随談第265回 観劇偶談(その125) 今月の一押し

今月随一の舞台は歌舞伎座秀山祭、吉右衛門の『逆櫓』である。これは圧倒的であり、今後余程の傑作が出ない限り今年度ベストワンであろう。吉右衛門の松右衛門・樋口ともに現代の丸本時代物としてほぼ理想的、ついで歌六の権四郎が樋口とがっぷり四つに渡り合う気概が役と重なって素晴らしい。近年でのよき権四郎として、又五郎の骨法正しき傑作は別格としても、先代権十郎の気骨(奇骨)などと並べても遜色はないであろう。歌六はこの六月には『鮓屋』の弥左衛門を見事にやってのけたばかりである。老け役の中でも屈指の大役ふたつながらでこれだけの成績を示したのだから、何か相当の賞を貰ってしかるべきだ。それから芝雀のお筆がよい。初役だそうだが、芯が通っていて格があって当代のお筆として最上級に数えられる。
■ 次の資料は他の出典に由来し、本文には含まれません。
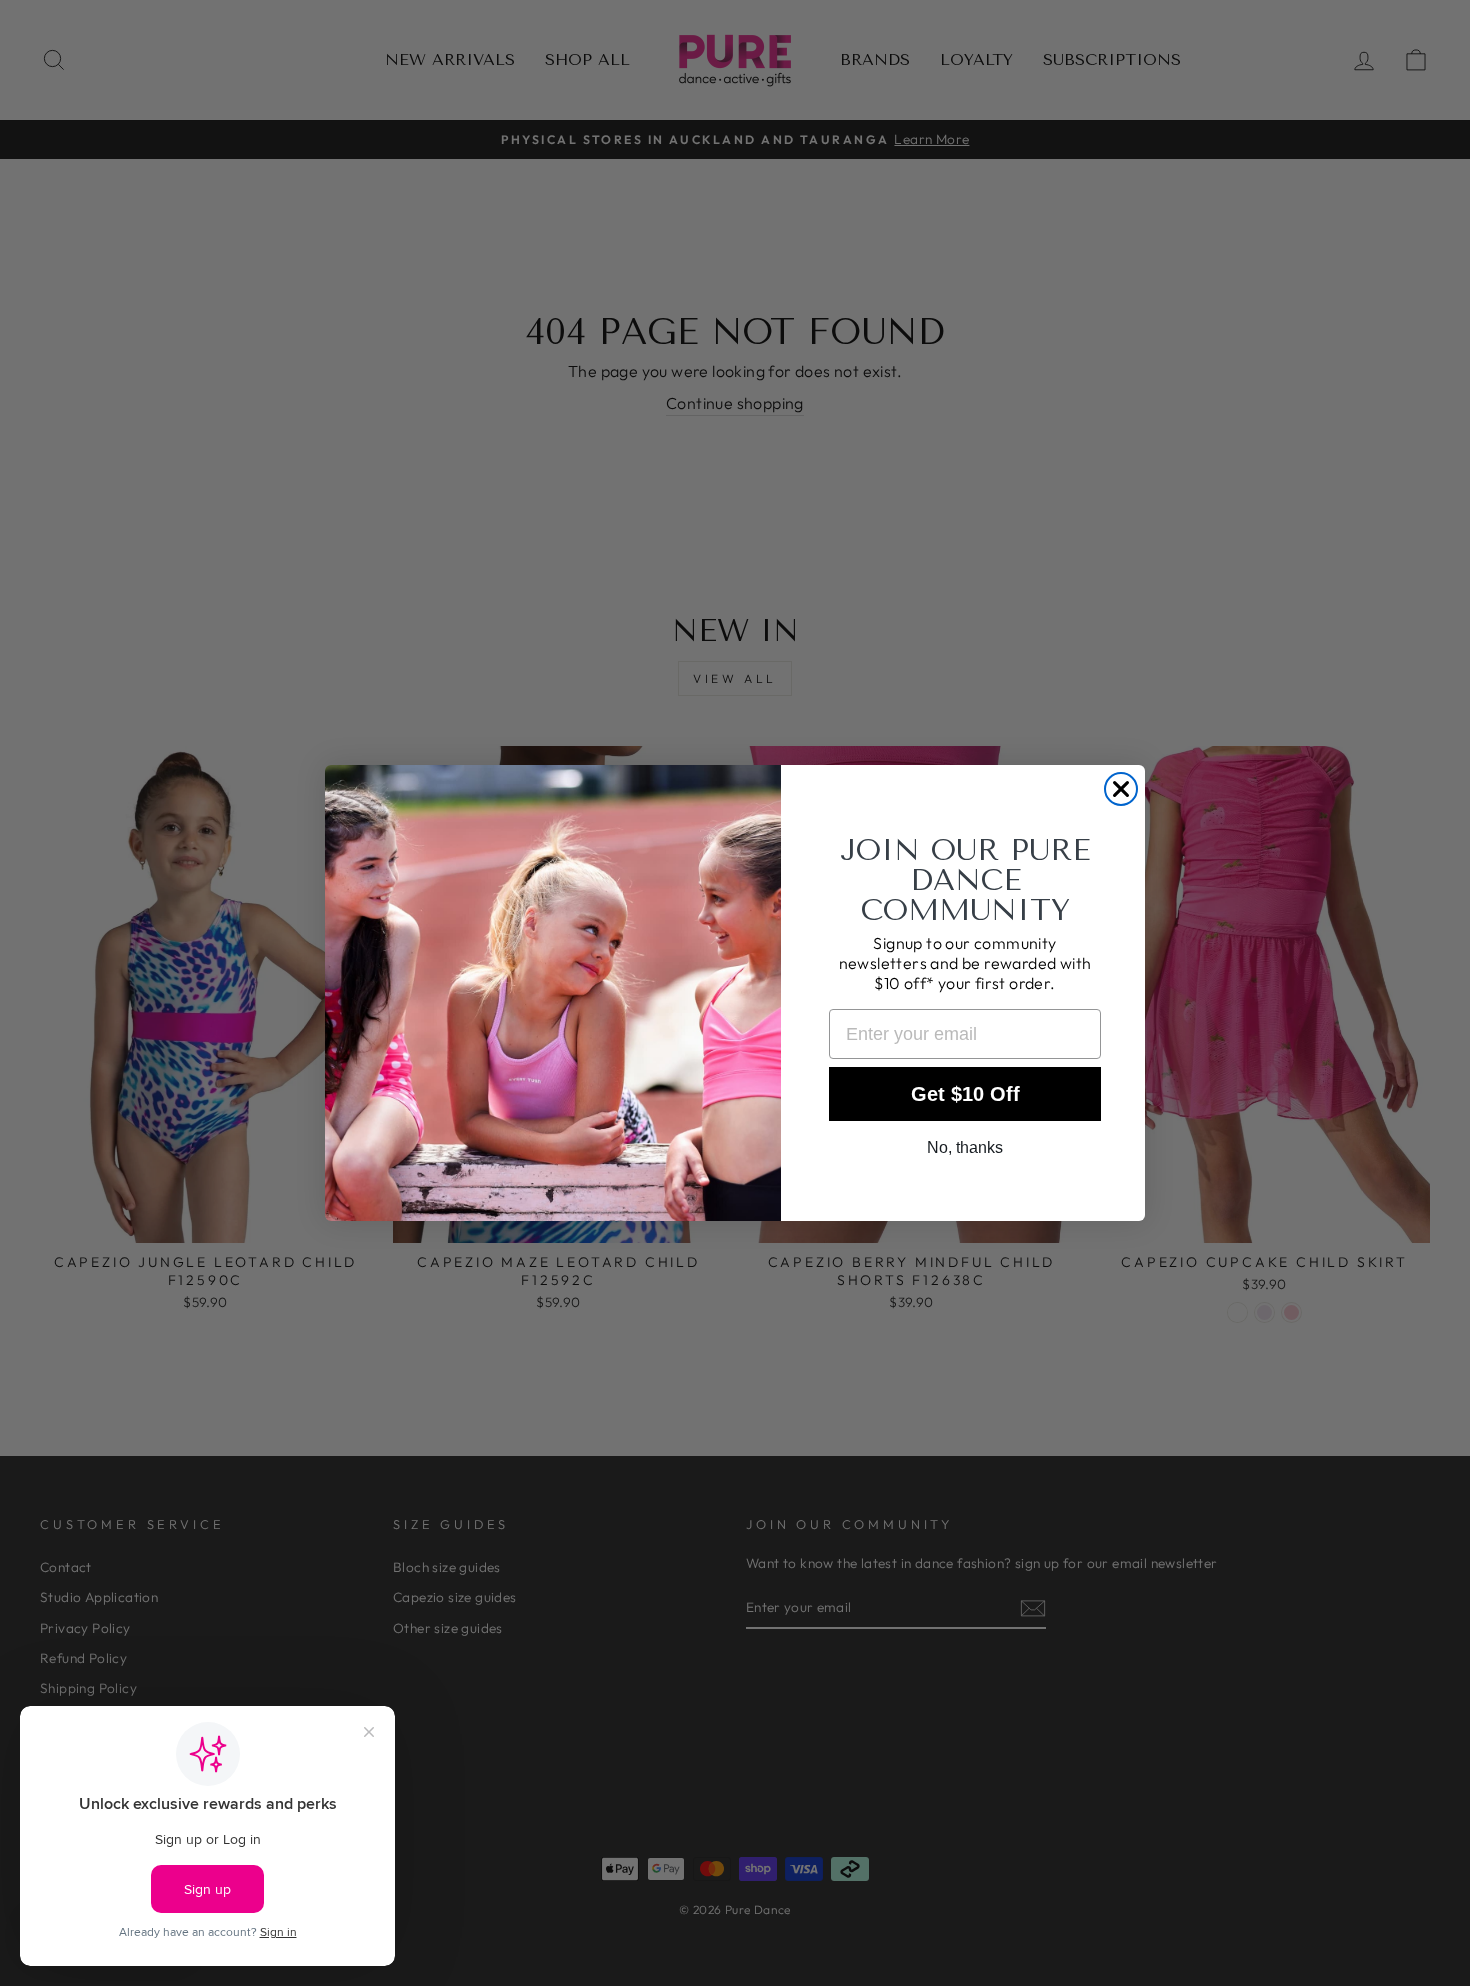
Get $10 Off (965, 1094)
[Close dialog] (1121, 789)
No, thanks (965, 1147)
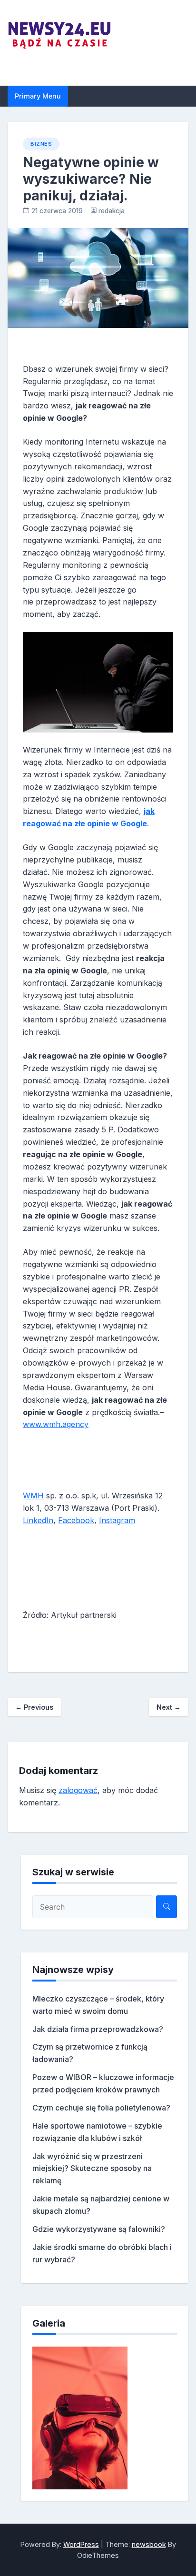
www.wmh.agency (55, 1424)
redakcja (111, 211)
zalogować (78, 1790)
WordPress (81, 2544)
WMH (33, 1495)
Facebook (76, 1520)
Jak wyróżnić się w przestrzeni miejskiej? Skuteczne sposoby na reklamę (92, 2168)
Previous (34, 1707)
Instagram (117, 1520)
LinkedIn (38, 1520)
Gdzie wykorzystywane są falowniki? (98, 2229)
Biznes (41, 143)
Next (169, 1707)
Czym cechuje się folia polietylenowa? (101, 2107)
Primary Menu (38, 96)
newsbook (149, 2544)
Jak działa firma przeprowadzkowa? (97, 2029)
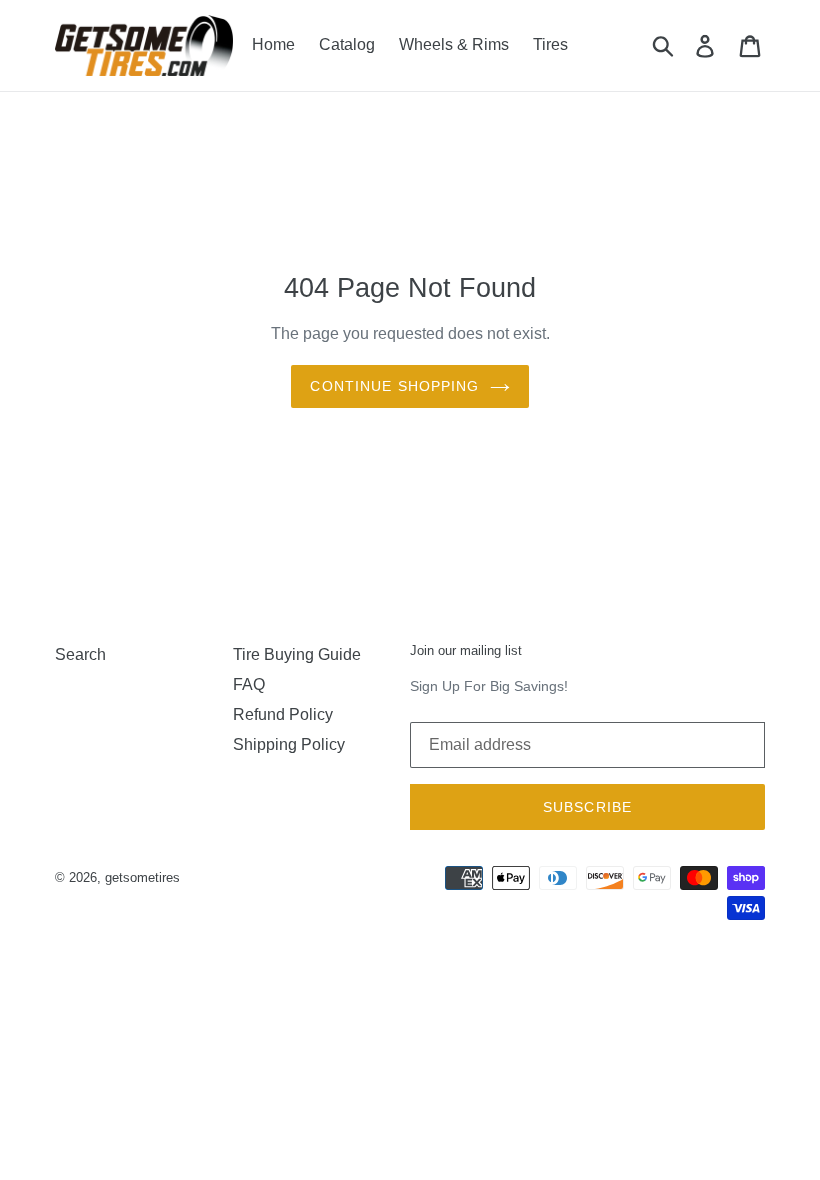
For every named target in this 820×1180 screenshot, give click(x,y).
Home (273, 44)
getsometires (142, 877)
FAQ (249, 684)
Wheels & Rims (454, 44)
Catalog (347, 44)
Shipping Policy (289, 744)
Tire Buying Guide (297, 654)
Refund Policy (283, 714)
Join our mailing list (466, 650)
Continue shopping (394, 386)
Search (80, 654)
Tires (550, 44)
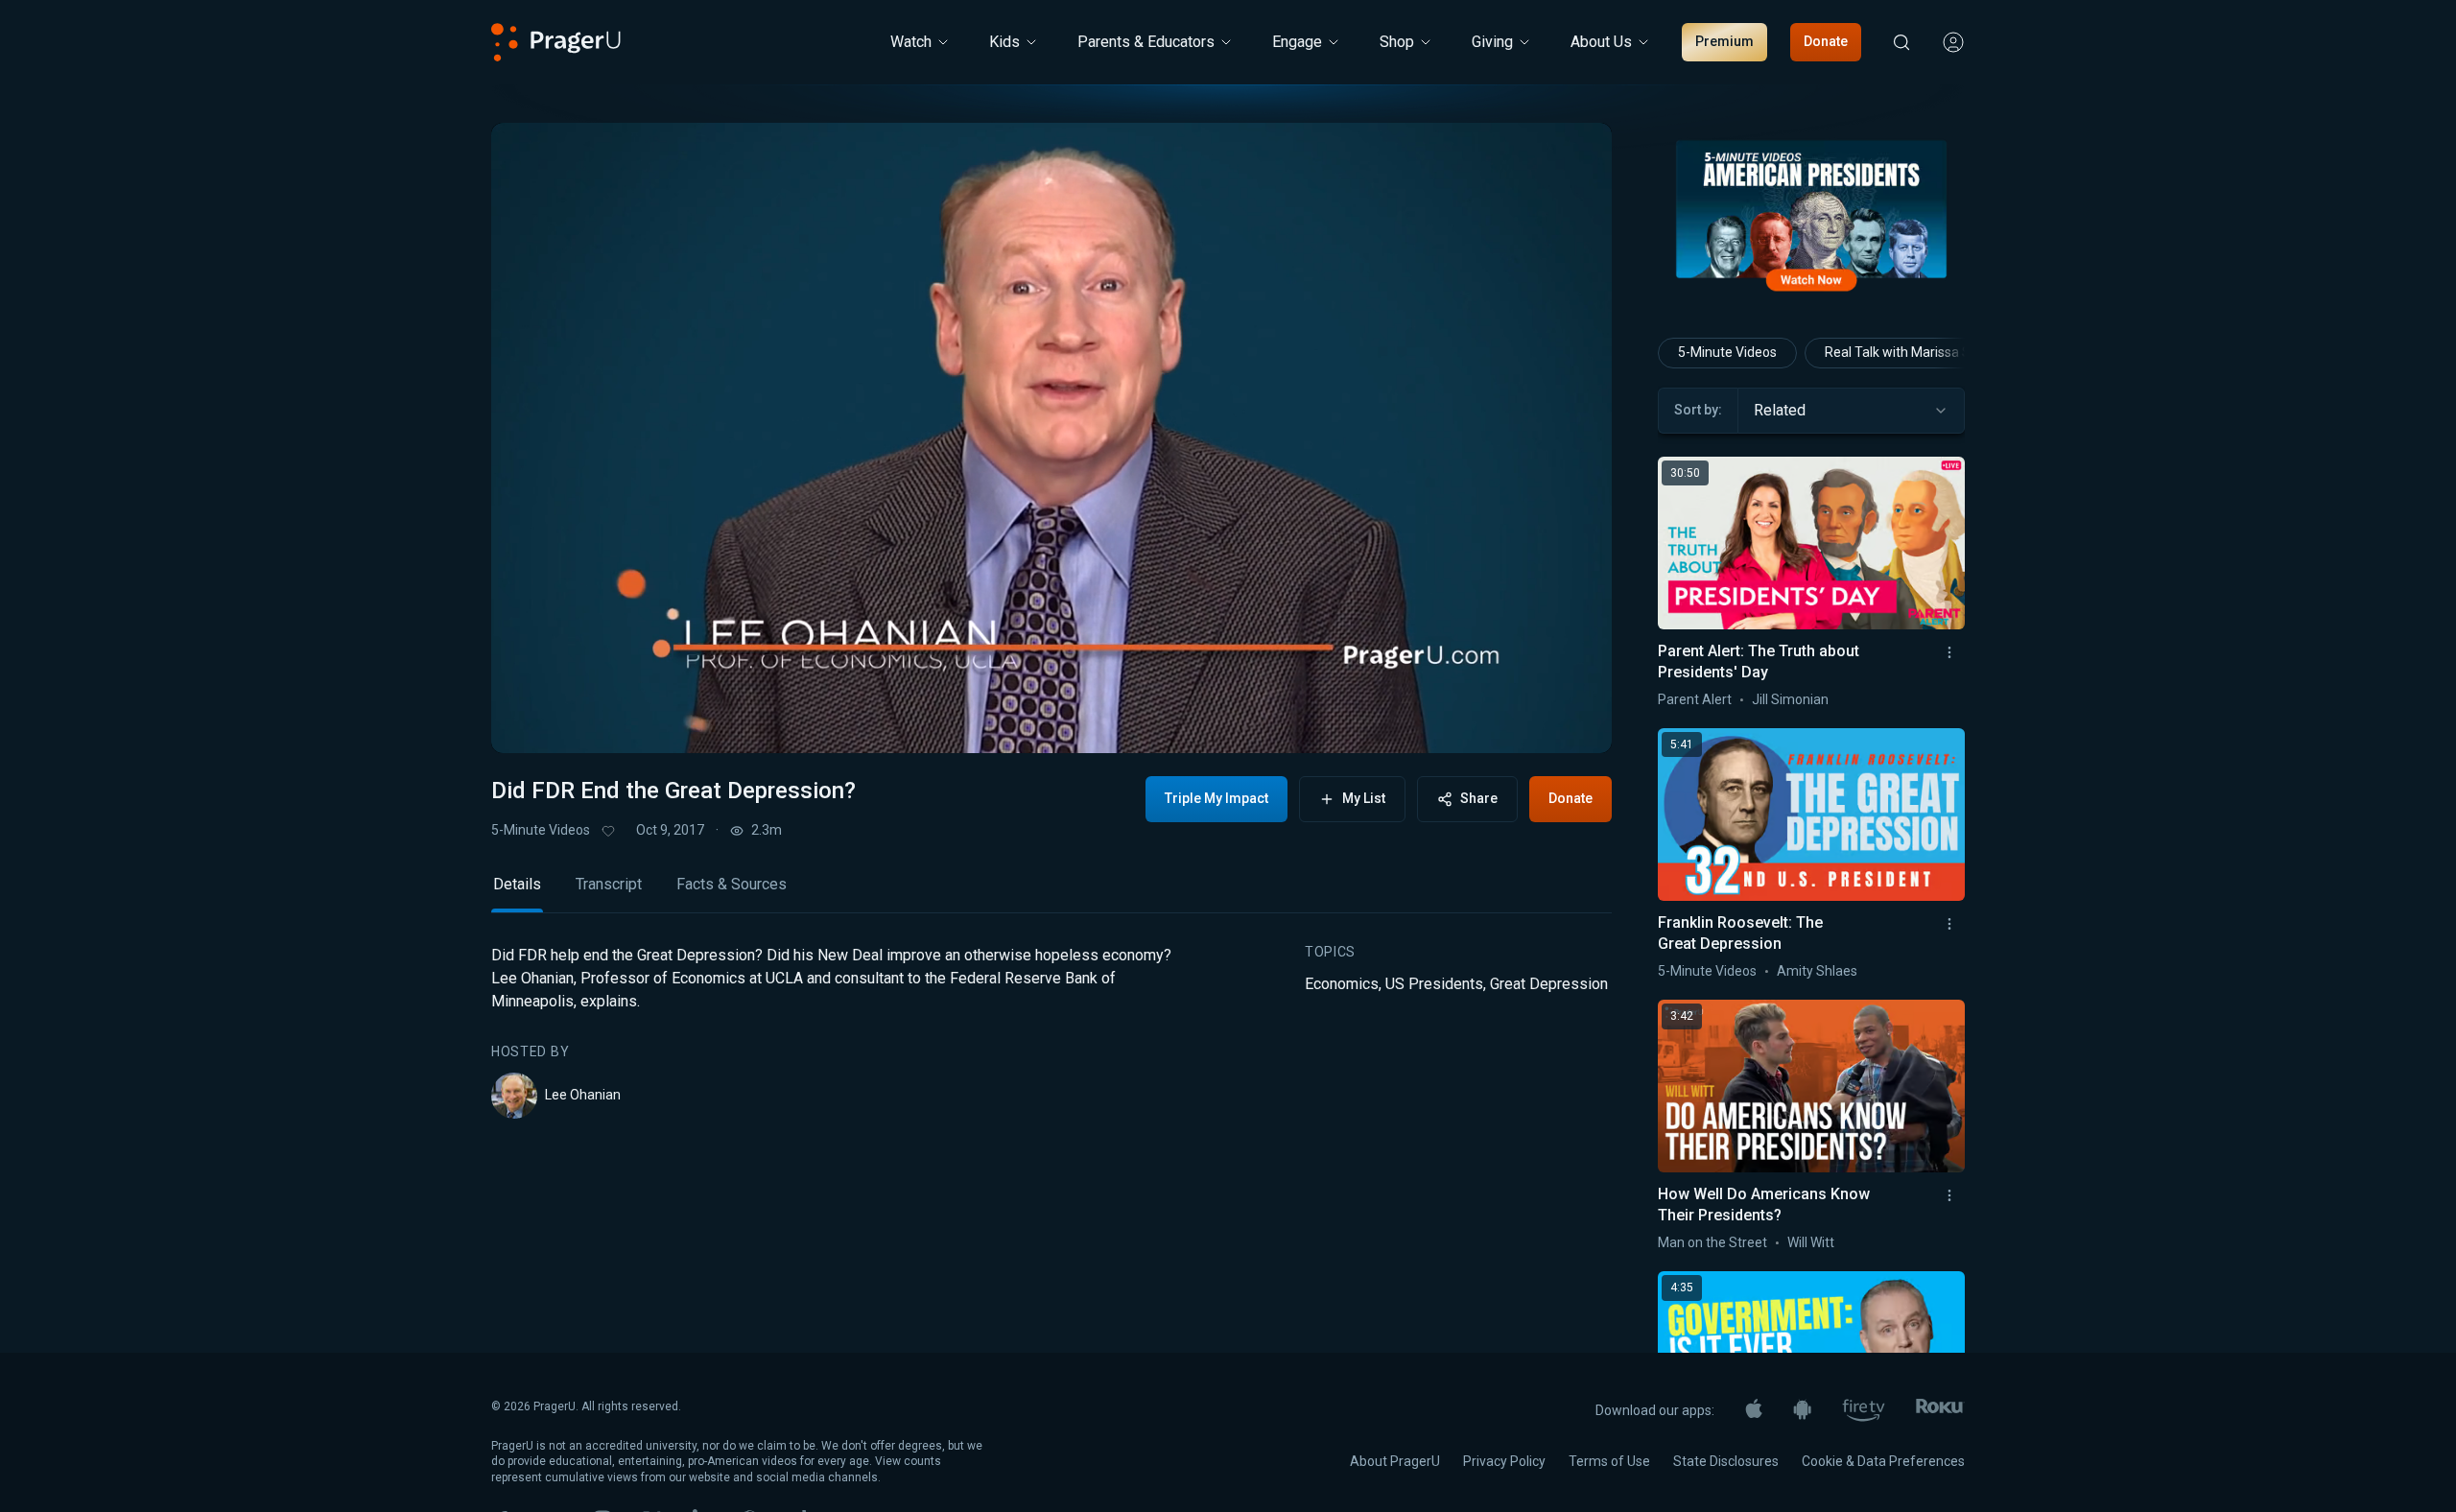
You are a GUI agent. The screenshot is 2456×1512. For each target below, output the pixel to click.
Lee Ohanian (583, 1094)
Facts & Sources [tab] (731, 884)
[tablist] (1051, 892)
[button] (529, 720)
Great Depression (1549, 984)
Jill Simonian (1790, 699)
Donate (1826, 41)
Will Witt (1810, 1242)
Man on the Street (1712, 1242)
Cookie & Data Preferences (1883, 1461)
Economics (1342, 984)
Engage (1297, 42)
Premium (1724, 41)
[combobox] (1851, 411)
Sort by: (1698, 409)
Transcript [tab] (609, 884)
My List (1363, 798)
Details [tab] (517, 884)
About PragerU (1395, 1461)
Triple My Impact (1216, 798)
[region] (1051, 438)
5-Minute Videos (540, 830)
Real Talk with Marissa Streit (1910, 352)
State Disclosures (1726, 1461)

東蔵のおよしも、はじめは少し老けているようにも思ったが、芝居が進むうちに実力がわかってくる。お筆との対照といい、まさに世話の女房である。加えて富十郎の重忠。「大手の大将範頼公、搦め手の大将義経公」というセリフの言い方を工夫してみます、と自身でも筋書に言っているがまさにその通り、情理備わって凛然と、最後を締めくくる。こういう役をさせたら、この人、大名優である。

それから、いつもは遠見の子役を使う船頭三人を歌昇・錦之助・染五郎でやるのもいい。熊谷と敦盛の「組討」に子供を使うのは、ものの哀れを引き立たせる効果があるが、『逆櫓』の子役にはそれほどの必然がない。またこの三人の気が入っていて、局面転換に機を得ている。(こういう役になると、染五郎より錦之助の方がさすがに年季が入った役者ぶりなのが面白い。歌舞伎役者としてのおつゆがたっぷり沁み込んでいる度合いの問題である。)

次いでは新橋演舞場の『布引滝』海老蔵の二役、とりわけ実盛は海老蔵の丸本物随一の傑作といっていい。文字通りの一押し、つまり、皆さん是非見ておおきなさいよ、という意味でなら、これこそ正に一押しである。問題のセリフの不安定もまず落ち着くべきところに収まっているし、何よりも実盛という役に共感があることが、たとえば太郎吉を見る目に溢れている。海老蔵っていい奴だな、と見ているこちらも嬉しくなるようだ。(七月の、早々と切符が売り切れたと聞く『千本桜』とは雲泥の違いだが、何たることか、初日に見たら空席があるではないか! あれを見るなら何故こっちを見ないのだ、と気を揉みたくなる。)義賢と二役を兼ね、通して出したのもよかった。『布引滝』という狂言に新しい見解を引き出す契機となり得るかもしれない。だがそれも、海老蔵という材質があってのことだ。(手前味噌で恐縮だが、筋書に書いた拙文をお読み願えると有難い。)

時蔵・亀治郎と三人顔合わせの『加賀見山』の岩藤は、芸評としてはもうひとつ褒められない。海老蔵独特の放胆さの裏目が出て、やや芸が粗い。しかし悪女ぶりのチャームを見る上でと限定付きでなら、これも一押しの対象になり得る。「草履打ち」や「仕返し」で、尾上やお初と引き合うように立ち身で決まるところの、姿のよさ風情のよさ。おのずからなるユーモア。このユーモアこそ、立役が加役でつとめる悪女の真髄である。(おつゆがたっぷりあって、ダルビッシュそっくり! いや、冗談ではなく、この発見は海老蔵論なり加役の女形論の材料になり得るに違いない。ついでながら、ダルビッシュの「色気」はプロ野球選手として新庄以来、しかもはるかに上質である。)